Transcribe Streams#

In this example, we will transcribe a stream in bidirectional streaming mode. We will simulate the stream by reading a file in small chunks. This will serve as a demonstration how to transcribe any stream of data including real-time streams.

transcribe_any_stream.py

from typing import Iterable
from soniox.transcribe_live import transcribe_stream
from soniox.speech_service import SpeechClient


def iter_audio() -> Iterable[bytes]:
    # This function should yield audio bytes from your stream.
    # Here we simulate the stream by reading a file in small chunks.
    with open("../test_data/test_audio_long.flac", "rb") as fh:
        while True:
            audio = fh.read(1024)
            if len(audio) == 0:
                break
            yield audio


# Do not forget to set your API key in the SONIOX_API_KEY environment variable.
def main():
    with SpeechClient() as client:
        for result in transcribe_stream(
            iter_audio(),
            client,
            model="en_v2_lowlatency", # Do not forget to specify the model!
            include_nonfinal=True,
        ):
            print("".join(w.text for w in result.words))


if __name__ == "__main__":
    main()

To transcribe any stream, you need to provide an iterable over successive audio chunks. In our example, we define a generator function iter_audio that reads audio chunks from a file.

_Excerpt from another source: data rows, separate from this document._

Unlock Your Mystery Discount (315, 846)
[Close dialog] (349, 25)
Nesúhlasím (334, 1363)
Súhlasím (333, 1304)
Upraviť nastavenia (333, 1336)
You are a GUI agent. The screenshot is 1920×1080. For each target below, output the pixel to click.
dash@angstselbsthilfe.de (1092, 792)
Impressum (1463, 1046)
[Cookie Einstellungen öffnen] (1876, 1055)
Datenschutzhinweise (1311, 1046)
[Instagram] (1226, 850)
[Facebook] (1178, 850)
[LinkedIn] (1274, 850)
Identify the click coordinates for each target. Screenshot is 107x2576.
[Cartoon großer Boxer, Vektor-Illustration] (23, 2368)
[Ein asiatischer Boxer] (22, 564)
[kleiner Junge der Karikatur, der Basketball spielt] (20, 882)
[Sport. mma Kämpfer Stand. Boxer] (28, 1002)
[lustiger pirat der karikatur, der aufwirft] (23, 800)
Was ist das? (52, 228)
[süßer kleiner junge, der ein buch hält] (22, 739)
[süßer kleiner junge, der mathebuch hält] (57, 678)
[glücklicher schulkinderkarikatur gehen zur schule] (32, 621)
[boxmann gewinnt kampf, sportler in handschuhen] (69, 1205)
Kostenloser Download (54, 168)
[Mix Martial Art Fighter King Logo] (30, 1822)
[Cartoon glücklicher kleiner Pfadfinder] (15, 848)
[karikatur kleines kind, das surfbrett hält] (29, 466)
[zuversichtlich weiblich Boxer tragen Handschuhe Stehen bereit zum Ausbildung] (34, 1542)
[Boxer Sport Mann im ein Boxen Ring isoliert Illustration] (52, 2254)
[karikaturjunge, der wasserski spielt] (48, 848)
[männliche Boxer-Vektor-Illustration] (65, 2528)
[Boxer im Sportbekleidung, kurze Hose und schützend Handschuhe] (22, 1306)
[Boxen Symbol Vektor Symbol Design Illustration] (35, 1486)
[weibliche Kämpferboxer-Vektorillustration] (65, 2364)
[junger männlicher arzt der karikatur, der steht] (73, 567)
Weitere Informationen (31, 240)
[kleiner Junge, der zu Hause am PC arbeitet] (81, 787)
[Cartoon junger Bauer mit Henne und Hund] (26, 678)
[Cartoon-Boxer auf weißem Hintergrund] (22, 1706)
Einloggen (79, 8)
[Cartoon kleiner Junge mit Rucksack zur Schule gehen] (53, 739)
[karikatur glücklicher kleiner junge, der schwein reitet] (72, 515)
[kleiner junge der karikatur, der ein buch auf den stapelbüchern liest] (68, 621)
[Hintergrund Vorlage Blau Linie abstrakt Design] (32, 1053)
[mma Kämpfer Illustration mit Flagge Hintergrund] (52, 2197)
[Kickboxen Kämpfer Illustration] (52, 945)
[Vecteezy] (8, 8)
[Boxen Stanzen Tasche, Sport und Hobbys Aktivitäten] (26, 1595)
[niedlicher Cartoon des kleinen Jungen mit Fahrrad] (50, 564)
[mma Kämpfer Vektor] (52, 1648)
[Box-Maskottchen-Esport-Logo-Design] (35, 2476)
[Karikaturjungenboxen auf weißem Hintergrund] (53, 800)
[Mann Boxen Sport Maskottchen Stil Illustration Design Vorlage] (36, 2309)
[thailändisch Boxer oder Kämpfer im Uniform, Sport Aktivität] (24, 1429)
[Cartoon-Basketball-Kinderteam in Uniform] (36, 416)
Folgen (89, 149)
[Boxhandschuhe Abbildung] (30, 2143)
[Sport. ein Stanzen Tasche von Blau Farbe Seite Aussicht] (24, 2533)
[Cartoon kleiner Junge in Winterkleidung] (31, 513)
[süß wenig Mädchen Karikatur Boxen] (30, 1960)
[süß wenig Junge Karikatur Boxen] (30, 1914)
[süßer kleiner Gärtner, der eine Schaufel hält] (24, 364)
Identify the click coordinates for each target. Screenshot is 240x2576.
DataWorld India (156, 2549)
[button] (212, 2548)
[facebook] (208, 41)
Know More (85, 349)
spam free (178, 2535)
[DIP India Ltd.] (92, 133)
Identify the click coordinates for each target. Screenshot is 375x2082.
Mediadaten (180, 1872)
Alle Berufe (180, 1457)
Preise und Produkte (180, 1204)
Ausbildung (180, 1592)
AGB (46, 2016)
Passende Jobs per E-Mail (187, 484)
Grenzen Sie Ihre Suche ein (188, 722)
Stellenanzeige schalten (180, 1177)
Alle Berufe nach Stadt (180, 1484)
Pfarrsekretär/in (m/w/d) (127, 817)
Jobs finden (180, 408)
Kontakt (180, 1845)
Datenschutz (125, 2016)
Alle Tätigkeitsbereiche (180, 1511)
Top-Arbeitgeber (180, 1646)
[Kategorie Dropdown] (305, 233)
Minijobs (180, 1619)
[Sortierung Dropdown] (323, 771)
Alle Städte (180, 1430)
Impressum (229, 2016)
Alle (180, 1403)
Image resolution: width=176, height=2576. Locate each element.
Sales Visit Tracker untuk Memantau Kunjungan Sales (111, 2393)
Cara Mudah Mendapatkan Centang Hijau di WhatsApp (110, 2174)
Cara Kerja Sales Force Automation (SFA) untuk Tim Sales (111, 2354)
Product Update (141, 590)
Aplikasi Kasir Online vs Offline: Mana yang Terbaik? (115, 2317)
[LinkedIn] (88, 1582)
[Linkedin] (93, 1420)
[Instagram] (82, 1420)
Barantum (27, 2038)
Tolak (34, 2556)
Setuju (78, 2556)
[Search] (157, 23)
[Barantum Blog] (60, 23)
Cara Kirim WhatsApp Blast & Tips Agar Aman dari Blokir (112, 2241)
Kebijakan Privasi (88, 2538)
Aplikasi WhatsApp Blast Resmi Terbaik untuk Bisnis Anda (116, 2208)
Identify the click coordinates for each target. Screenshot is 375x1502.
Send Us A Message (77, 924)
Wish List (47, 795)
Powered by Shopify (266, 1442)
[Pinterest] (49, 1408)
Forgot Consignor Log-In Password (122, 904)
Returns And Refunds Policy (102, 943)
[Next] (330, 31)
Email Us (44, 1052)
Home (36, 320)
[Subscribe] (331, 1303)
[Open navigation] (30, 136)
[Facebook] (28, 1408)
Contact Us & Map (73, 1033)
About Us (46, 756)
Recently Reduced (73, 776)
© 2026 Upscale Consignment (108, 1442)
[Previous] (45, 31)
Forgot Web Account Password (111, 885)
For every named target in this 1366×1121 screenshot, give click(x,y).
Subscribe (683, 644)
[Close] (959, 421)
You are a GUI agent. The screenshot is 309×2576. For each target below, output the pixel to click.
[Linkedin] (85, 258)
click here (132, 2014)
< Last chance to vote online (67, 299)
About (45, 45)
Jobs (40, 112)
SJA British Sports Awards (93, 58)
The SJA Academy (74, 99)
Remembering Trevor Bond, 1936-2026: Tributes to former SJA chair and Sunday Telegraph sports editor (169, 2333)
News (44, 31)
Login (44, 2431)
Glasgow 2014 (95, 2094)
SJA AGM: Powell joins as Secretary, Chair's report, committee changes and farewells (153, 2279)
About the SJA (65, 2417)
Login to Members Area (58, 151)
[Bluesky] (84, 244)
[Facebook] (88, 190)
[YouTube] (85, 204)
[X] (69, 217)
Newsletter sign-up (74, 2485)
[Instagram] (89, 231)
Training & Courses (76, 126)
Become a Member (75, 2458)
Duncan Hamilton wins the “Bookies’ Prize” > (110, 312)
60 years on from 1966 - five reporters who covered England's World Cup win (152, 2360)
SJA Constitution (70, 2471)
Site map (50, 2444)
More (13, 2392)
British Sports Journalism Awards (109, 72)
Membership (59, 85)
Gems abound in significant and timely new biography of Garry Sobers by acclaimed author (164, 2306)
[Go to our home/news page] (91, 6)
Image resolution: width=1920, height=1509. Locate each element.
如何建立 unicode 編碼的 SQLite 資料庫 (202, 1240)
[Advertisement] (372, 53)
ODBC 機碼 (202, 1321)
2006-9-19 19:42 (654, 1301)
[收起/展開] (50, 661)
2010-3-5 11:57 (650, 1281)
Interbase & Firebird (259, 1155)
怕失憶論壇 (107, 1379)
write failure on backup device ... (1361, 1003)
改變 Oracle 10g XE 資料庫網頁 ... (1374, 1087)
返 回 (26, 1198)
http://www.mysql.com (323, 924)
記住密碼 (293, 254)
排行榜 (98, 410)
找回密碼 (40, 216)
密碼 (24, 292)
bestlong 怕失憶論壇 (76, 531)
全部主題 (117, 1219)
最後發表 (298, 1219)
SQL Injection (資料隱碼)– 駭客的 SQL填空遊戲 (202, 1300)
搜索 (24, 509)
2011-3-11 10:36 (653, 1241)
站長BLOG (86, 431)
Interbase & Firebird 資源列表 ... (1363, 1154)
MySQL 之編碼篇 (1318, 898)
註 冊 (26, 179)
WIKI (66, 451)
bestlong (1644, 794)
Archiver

We start transcription by calling transcribe_stream(), which returns an iterable over transcription results. We iterate this to obtain the results as soon as they become available.

Run

python3 transcribe_any_stream.py

Output

But
But there
But there is always
But there is always
But there is always a
But there is always a stronger
But there is always a stronger sense
But there is always a stronger sense of

transcribe_any_stream.js

const fs = require("fs");
const { SpeechClient } = require("@soniox/soniox-node");

// Do not forget to set your API key in the SONIOX_API_KEY environment variable.
const speechClient = new SpeechClient();

(async function () {
    const onDataHandler = async (result) => {
        console.log(result.words.map((word) => word.text).join(""));
    };

    const onEndHandler = (error) => {
        if (error) {
            console.log(`Transcription error: ${error}`);
        }
    };

    // transcribeStream() returns object with ".writeAsync()" and ".end()" methods.
    // Use them to send data and end the stream when done.
    const stream = speechClient.transcribeStream(
        {
            model: "en_v2_lowlatency", // Do not forget to specify the model!
            include_nonfinal: true,
        },
        onDataHandler,
        onEndHandler
    );

    // Here we simulate the stream by reading a file in small chunks.
    const CHUNK_SIZE = 1024;
    const readable = fs.createReadStream("../test_data/test_audio_long.flac", {
        highWaterMark: CHUNK_SIZE,
    });

    for await (const chunk of readable) {
        await stream.writeAsync(chunk);
    }

    stream.end();
})();

To transcribe any stream, first start the stream transcription by calling speechClient.transcribeStream(), providing the transcription configuration and requisite user-defined callbacks. This returns an object representing the stream (stream). Then, call await stream.writeAsync(chunk) for successive audio chunks as they become available. At the end, call stream.end() to indicate the end of audio.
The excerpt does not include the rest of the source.